TASK REQUIREMENTS
Retype, exactly as they appear below, the lines between the line holding "Image resolution: width=800 pixels, height=500" and the line holding "Click the Penn", both ends included.
RECORDS FOR PROCESSING section start
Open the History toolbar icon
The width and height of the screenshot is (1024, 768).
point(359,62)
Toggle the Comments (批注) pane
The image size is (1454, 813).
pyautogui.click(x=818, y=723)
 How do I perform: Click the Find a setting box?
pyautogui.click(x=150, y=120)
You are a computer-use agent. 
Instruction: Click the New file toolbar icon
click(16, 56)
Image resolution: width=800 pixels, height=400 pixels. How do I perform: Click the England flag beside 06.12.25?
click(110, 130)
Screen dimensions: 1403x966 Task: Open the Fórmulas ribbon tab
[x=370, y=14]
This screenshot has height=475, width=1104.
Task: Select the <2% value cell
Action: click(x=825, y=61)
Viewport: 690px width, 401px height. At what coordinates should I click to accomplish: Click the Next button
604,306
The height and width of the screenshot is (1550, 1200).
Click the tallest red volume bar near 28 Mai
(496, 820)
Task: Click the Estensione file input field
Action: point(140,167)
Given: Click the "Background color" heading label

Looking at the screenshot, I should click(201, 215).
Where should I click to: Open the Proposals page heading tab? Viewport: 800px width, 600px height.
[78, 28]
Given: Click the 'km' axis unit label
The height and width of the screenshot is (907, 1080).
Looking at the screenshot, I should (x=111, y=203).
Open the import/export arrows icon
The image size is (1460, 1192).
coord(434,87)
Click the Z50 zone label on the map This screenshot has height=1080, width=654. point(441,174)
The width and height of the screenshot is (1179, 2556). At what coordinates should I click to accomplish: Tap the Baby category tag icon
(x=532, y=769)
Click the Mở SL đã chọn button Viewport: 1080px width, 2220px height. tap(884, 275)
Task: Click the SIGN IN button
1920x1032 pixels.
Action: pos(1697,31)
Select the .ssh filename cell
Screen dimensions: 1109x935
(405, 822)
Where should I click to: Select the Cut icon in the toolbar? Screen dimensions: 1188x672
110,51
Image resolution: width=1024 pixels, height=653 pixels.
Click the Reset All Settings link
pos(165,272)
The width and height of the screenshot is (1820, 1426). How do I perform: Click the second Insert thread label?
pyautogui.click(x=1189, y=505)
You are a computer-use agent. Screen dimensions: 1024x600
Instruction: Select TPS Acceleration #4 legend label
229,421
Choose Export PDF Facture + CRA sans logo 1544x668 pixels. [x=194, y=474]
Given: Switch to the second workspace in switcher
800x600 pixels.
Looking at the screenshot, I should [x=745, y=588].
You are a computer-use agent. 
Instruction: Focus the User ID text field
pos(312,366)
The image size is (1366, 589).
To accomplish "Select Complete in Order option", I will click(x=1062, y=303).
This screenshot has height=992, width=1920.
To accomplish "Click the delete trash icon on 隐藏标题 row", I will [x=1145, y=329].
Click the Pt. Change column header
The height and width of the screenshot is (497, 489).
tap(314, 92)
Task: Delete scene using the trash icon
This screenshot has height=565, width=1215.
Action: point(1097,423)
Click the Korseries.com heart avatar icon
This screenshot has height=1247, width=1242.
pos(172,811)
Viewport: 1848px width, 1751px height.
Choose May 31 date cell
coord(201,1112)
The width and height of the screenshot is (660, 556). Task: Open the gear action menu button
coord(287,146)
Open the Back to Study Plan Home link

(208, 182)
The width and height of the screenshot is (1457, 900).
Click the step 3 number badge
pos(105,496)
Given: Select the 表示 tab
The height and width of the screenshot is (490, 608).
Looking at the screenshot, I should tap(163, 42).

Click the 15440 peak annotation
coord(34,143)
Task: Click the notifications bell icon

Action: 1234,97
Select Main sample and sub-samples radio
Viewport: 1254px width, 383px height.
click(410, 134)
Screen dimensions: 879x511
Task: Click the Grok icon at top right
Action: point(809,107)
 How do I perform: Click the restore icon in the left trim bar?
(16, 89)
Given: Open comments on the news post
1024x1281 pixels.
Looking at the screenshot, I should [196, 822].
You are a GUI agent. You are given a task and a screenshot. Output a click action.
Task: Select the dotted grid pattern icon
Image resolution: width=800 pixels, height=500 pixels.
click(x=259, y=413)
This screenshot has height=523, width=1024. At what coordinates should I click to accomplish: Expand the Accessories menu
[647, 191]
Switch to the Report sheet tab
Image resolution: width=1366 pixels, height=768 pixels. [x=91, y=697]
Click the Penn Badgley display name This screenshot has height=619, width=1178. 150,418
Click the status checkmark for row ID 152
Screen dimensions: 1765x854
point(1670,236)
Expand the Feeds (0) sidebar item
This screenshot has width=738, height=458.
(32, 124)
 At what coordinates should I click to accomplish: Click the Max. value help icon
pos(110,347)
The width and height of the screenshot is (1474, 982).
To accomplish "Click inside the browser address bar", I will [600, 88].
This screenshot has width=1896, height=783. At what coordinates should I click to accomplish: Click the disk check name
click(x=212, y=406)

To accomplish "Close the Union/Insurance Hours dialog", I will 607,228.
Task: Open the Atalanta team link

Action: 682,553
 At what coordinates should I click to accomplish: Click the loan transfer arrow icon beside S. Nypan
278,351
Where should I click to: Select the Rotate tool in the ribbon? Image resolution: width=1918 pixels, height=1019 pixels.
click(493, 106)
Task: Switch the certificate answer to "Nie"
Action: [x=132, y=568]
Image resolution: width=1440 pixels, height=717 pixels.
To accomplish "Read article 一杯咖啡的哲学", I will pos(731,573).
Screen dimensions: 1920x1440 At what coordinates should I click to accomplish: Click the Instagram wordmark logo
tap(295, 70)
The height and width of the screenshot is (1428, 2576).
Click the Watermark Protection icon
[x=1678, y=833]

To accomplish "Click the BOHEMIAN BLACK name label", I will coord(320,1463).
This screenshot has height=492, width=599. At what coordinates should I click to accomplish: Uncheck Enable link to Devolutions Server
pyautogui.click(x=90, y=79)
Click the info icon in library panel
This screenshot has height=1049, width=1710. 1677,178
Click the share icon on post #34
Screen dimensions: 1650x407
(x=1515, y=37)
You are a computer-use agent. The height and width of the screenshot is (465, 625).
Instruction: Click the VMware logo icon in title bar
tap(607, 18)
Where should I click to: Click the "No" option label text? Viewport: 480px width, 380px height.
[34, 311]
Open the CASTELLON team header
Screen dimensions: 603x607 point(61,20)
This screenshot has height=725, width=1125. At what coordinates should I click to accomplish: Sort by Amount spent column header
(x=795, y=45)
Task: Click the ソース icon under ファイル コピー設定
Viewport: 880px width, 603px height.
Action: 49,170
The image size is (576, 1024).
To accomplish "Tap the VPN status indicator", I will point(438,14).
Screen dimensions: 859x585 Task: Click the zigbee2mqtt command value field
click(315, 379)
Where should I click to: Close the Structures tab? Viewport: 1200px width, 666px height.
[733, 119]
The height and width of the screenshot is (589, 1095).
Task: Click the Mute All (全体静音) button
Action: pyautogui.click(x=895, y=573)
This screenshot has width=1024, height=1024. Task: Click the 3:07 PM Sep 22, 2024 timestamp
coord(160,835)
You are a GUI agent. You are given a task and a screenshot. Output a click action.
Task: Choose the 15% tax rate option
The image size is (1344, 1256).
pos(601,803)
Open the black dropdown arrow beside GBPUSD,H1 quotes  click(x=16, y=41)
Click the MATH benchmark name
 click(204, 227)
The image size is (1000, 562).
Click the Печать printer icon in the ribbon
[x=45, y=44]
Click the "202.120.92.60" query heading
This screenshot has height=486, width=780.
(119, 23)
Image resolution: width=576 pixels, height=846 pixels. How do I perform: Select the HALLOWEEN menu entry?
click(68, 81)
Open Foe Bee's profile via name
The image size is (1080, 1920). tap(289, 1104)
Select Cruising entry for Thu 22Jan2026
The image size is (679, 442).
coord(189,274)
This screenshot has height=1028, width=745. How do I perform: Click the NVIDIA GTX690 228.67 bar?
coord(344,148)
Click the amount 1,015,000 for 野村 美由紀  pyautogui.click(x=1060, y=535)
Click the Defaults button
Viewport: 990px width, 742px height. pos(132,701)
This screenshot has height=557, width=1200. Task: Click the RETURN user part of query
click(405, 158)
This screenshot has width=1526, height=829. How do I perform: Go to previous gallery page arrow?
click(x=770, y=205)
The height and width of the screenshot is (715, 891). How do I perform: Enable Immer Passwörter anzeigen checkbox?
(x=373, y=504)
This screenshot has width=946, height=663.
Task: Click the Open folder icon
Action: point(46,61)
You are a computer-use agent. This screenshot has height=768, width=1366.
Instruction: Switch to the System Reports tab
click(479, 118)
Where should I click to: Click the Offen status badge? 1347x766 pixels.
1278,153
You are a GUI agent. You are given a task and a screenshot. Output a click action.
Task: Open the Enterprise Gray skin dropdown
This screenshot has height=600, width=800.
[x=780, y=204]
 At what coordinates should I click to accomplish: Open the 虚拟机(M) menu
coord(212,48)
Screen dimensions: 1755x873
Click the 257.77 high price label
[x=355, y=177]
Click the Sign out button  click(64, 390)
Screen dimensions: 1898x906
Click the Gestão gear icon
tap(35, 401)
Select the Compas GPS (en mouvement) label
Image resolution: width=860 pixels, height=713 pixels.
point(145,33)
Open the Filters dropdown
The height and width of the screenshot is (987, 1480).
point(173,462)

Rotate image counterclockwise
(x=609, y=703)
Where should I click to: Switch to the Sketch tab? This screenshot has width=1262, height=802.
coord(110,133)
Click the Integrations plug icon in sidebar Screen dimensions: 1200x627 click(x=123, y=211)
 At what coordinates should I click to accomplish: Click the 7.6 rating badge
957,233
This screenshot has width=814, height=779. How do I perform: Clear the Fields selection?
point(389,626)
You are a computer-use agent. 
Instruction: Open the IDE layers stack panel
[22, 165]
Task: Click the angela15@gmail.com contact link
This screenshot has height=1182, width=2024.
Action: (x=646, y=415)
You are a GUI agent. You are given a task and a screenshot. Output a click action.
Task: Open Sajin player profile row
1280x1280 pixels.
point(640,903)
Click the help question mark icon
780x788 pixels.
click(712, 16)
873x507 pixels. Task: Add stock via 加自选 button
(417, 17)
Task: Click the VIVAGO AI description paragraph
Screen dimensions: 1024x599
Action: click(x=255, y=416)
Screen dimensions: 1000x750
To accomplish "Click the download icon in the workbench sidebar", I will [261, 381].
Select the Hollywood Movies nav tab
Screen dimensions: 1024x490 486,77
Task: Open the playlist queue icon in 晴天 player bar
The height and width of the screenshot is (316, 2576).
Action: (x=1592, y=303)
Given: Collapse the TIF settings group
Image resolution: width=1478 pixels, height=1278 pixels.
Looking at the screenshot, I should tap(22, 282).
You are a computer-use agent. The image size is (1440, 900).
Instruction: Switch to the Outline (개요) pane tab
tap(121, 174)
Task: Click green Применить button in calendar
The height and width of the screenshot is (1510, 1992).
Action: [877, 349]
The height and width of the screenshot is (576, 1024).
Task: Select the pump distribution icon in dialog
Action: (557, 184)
RECORDS FOR PROCESSING section end
EXERCISE RESPONSE
Image resolution: width=800 pixels, height=500 pixels.
click(x=259, y=413)
This screenshot has height=523, width=1024. At what coordinates should I click to accomplish: Expand the Accessories menu
[647, 191]
Switch to the Report sheet tab
Image resolution: width=1366 pixels, height=768 pixels. [x=91, y=697]
Click the Penn Badgley display name This screenshot has height=619, width=1178. 150,418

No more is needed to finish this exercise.